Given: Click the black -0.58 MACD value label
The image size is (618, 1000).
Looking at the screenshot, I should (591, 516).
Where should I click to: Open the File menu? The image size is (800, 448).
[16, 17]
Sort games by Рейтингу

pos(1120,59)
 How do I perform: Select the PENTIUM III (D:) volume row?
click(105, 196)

---

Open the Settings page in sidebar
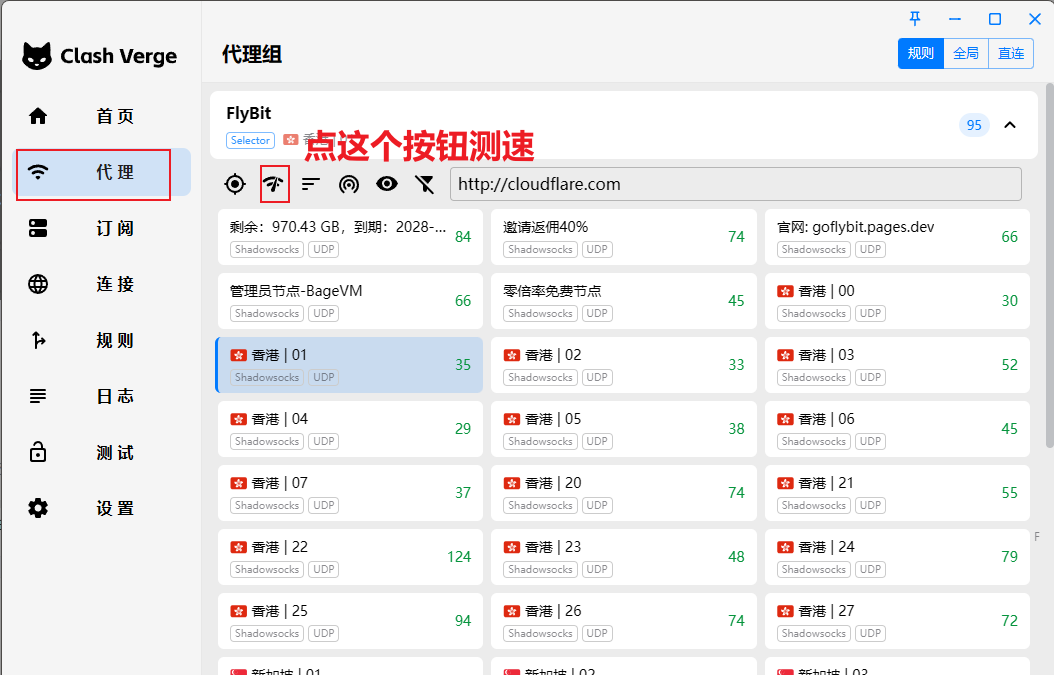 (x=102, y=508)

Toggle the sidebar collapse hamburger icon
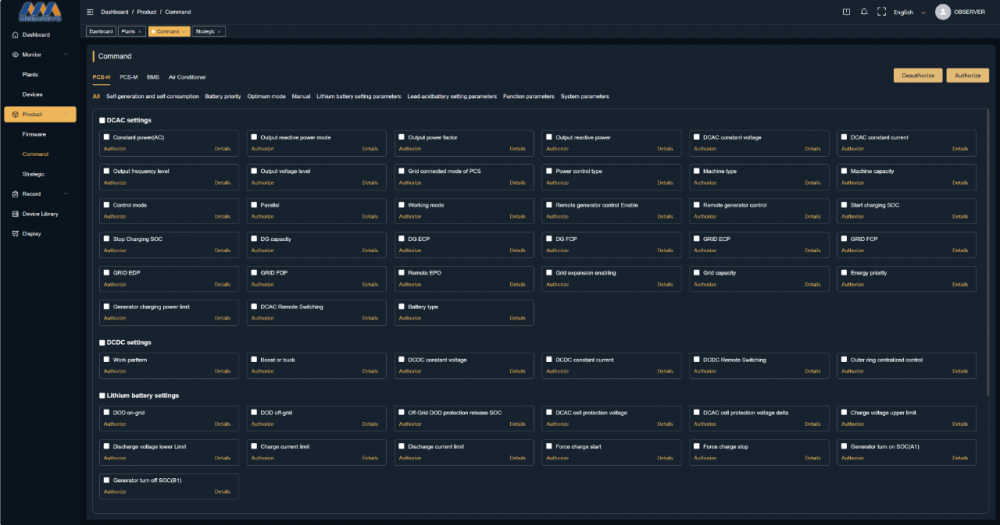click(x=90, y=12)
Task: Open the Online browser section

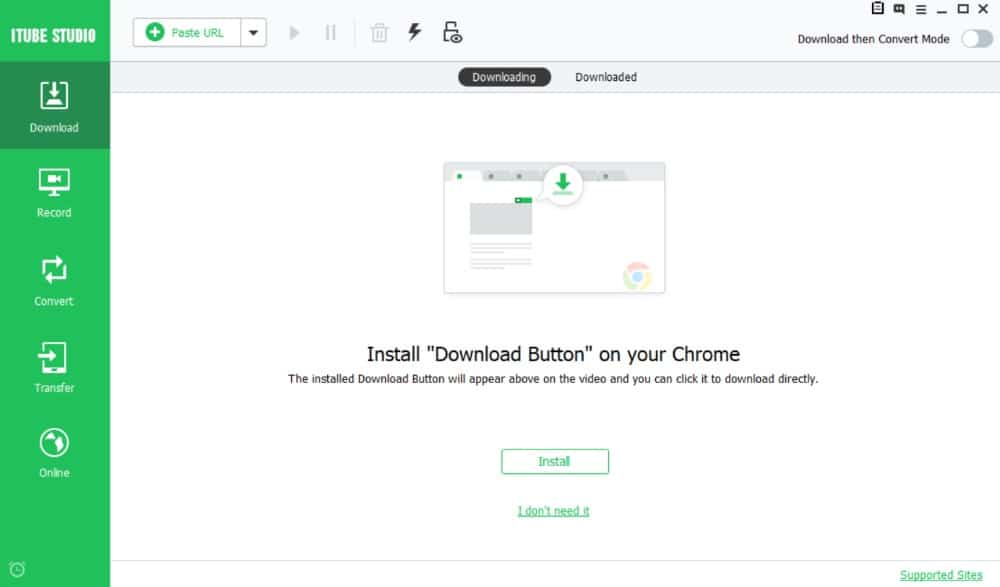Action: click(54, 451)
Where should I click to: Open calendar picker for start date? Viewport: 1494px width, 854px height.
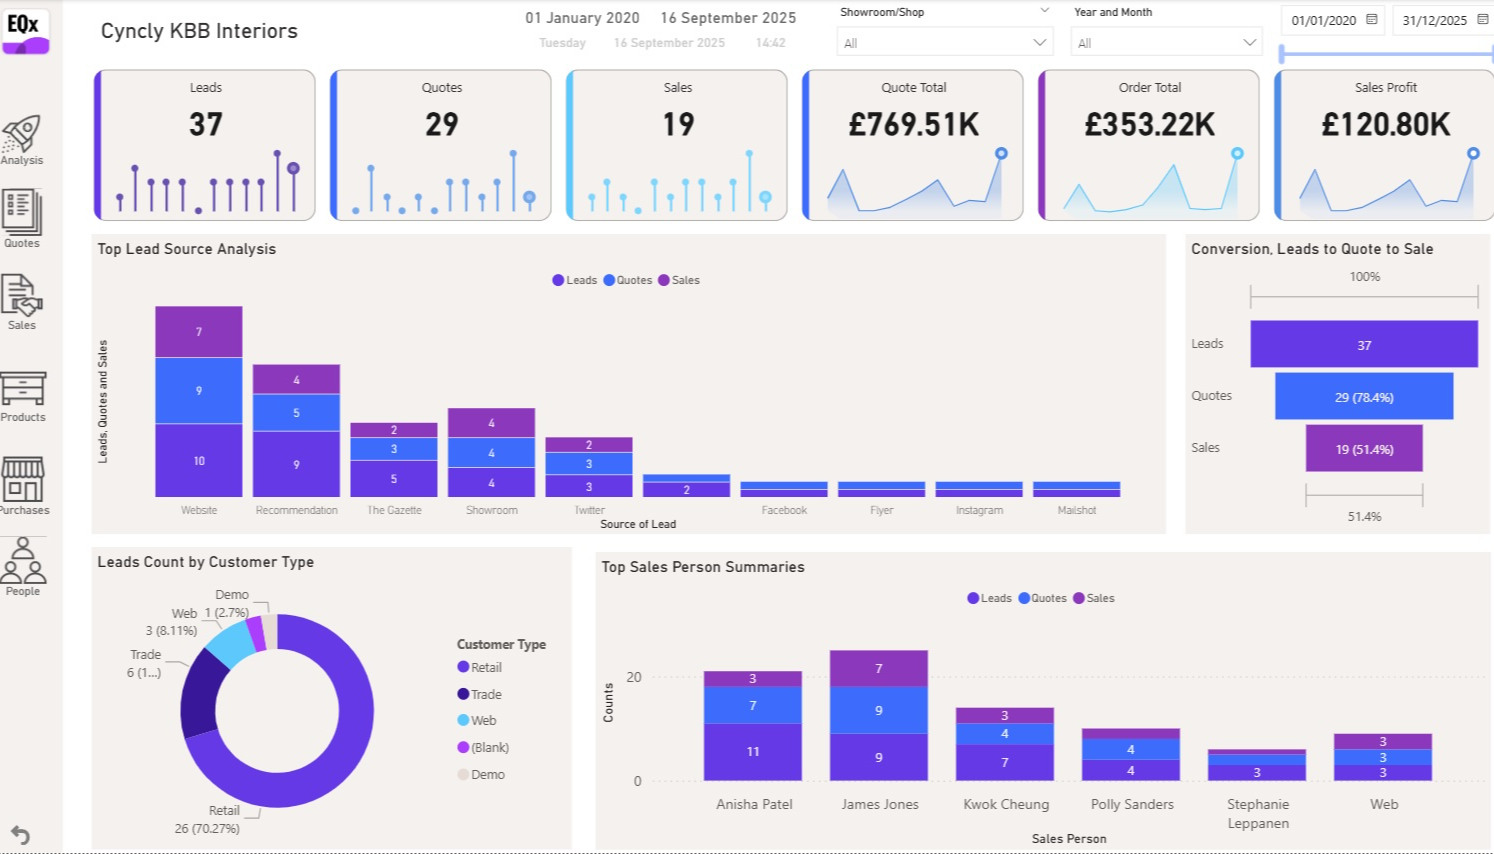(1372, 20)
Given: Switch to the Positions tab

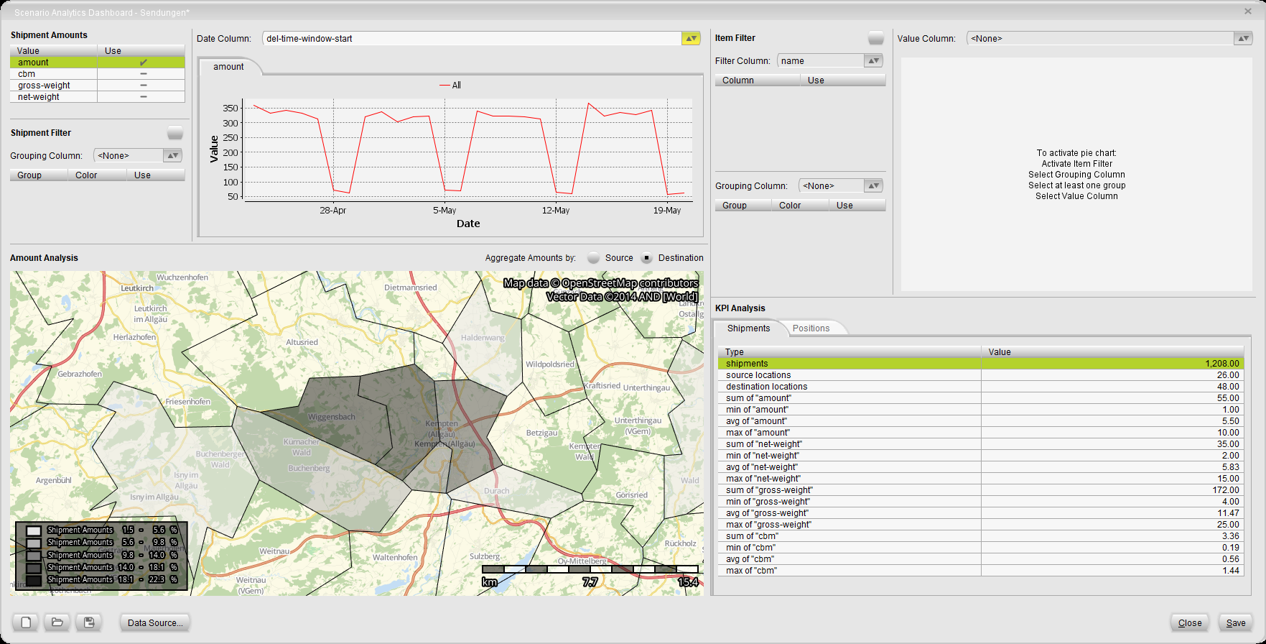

---

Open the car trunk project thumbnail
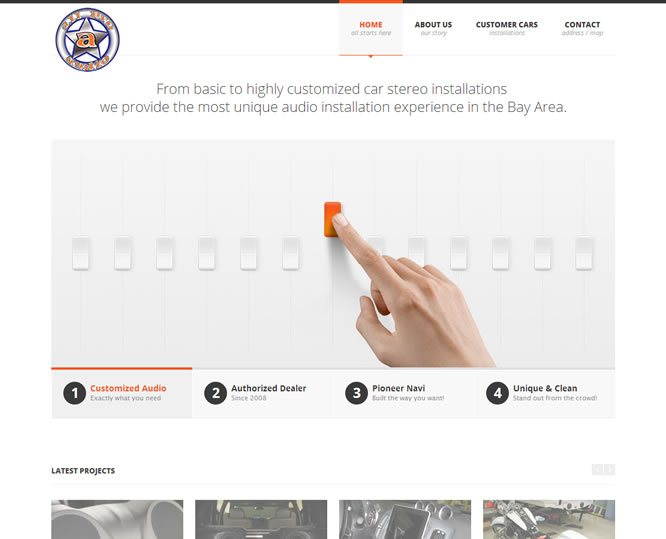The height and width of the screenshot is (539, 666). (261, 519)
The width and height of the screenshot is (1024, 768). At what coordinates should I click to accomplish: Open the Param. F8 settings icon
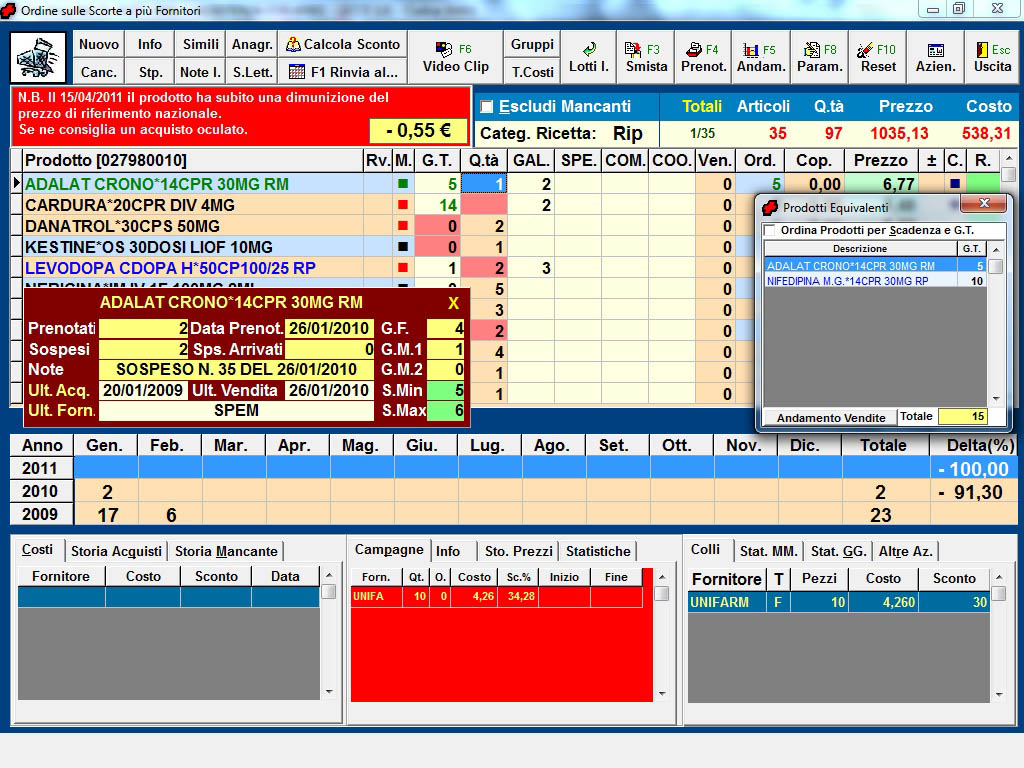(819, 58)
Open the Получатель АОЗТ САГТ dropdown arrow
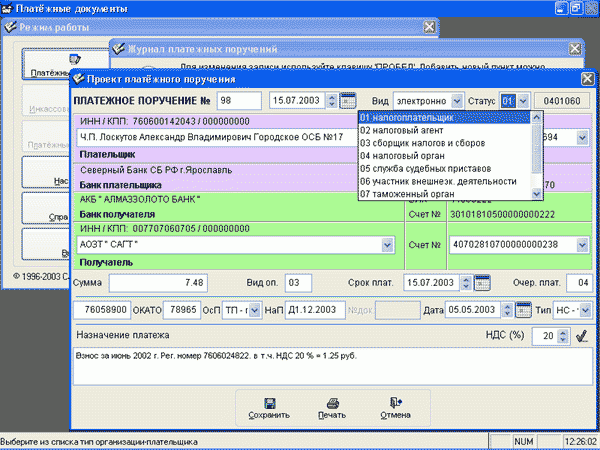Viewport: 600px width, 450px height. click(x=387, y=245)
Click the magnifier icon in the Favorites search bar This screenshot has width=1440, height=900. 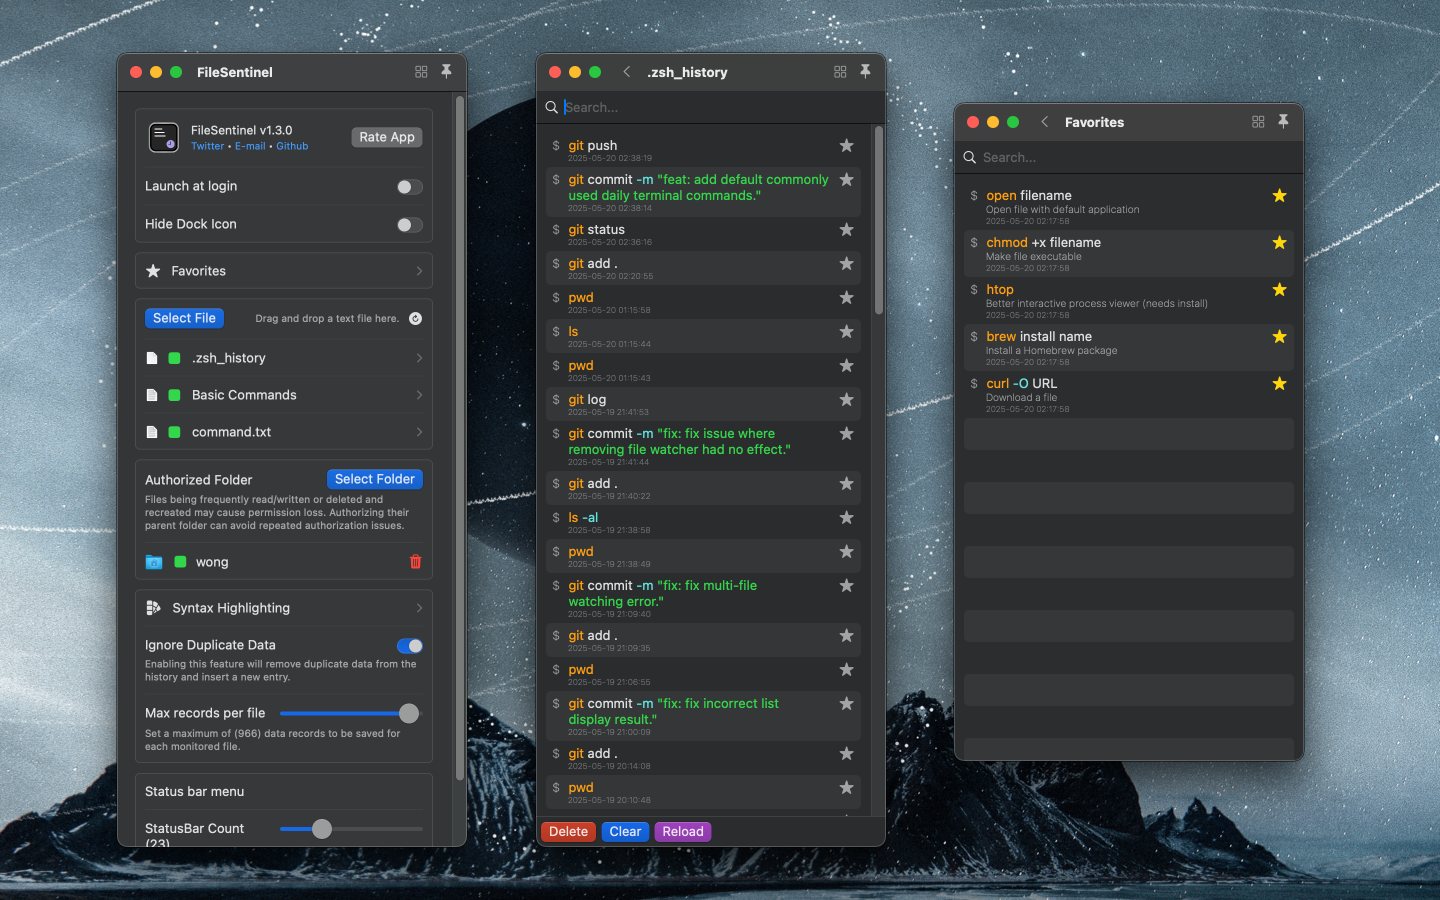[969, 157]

---

__Prompt__: Copy out every line from the data above that has "Given" in it.

__Response area__:
Given: Click the black -0.58 MACD value label
Given: Switch to the Positions tab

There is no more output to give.